Description
These Soft and Chewy Triple Chocolate M&M Cookies combine rich cocoa, three types of chocolate chips, and colorful M&Ms for a delightfully indulgent treat with a perfect balance of chewy texture and chocolatey goodness.
Ingredients
Scale
Dry Ingredients
- 2 cups (250 g) all-purpose flour
- 1/2 cup (45 g) unsweetened cocoa powder
- 1 teaspoon baking soda
- 1/2 teaspoon salt
Wet Ingredients
- 1 cup (226 g) unsalted butter, softened
- 1 cup (200 g) brown sugar, packed
- 1/2 cup (100 g) granulated sugar
- 2 large eggs, room temperature
- 2 teaspoons vanilla extract
Add-ins
- 1 cup (170 g) semi-sweet chocolate chips
- 1 cup (170 g) white chocolate chips
- 1 cup (200 g) M&Ms
Instructions
- Preheat the Oven: Preheat your oven to 350°F (175°C) and line two baking sheets with parchment paper to prevent sticking and ensure even baking.
- Cream Butter and Sugars: In a large bowl, beat together the softened butter, brown sugar, and granulated sugar until light and fluffy, which usually takes about 2-3 minutes to incorporate air and achieve a creamy texture.
- Add Eggs and Vanilla: Add the eggs one at a time to the butter-sugar mixture, mixing well after each addition to maintain a smooth batter. Stir in vanilla extract until fully combined.
- Mix Dry Ingredients: In a separate bowl, whisk together the all-purpose flour, cocoa powder, baking soda, and salt to evenly distribute the leavening and cocoa throughout the flour.

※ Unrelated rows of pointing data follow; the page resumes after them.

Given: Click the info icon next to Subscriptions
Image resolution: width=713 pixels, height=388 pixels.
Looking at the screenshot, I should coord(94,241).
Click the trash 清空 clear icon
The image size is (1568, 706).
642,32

- Combine Wet and Dry Mixtures: Gradually add the dry ingredients to the wet ingredients, mixing just until combined to avoid overworking the dough and keeping the cookies tender.
- Fold in Chocolate and M&Ms: Gently fold in the semi-sweet chocolate chips, white chocolate chips, and M&Ms, ensuring an even distribution of all three types of chocolate and candy pieces throughout the dough.
- Shape the Cookies: Drop tablespoon-sized balls of dough onto the prepared baking sheets, spacing them about 2 inches apart to allow room for spreading during baking.
- Bake: Bake the cookies for 8-10 minutes, or until the edges are set but the centers still look slightly soft, which helps maintain their chewy texture.
- Cool: Let the cookies cool on the baking sheets for 5 minutes to firm up before transferring them to wire racks to cool completely, preventing breakage or crumbling.
Notes
- Make sure your butter is softened and not melted to achieve the best texture.
- Do not overmix the dough once you add the flour to keep cookies tender.
- Use room temperature eggs for better mixing and texture.
- You can substitute M&Ms with other colorful candy-coated chocolates or skip for a classic triple chocolate chip cookie.
- For thicker cookies, chill the dough for 30 minutes before baking.
- Store cookies in an airtight container to maintain softness for up to 5 days.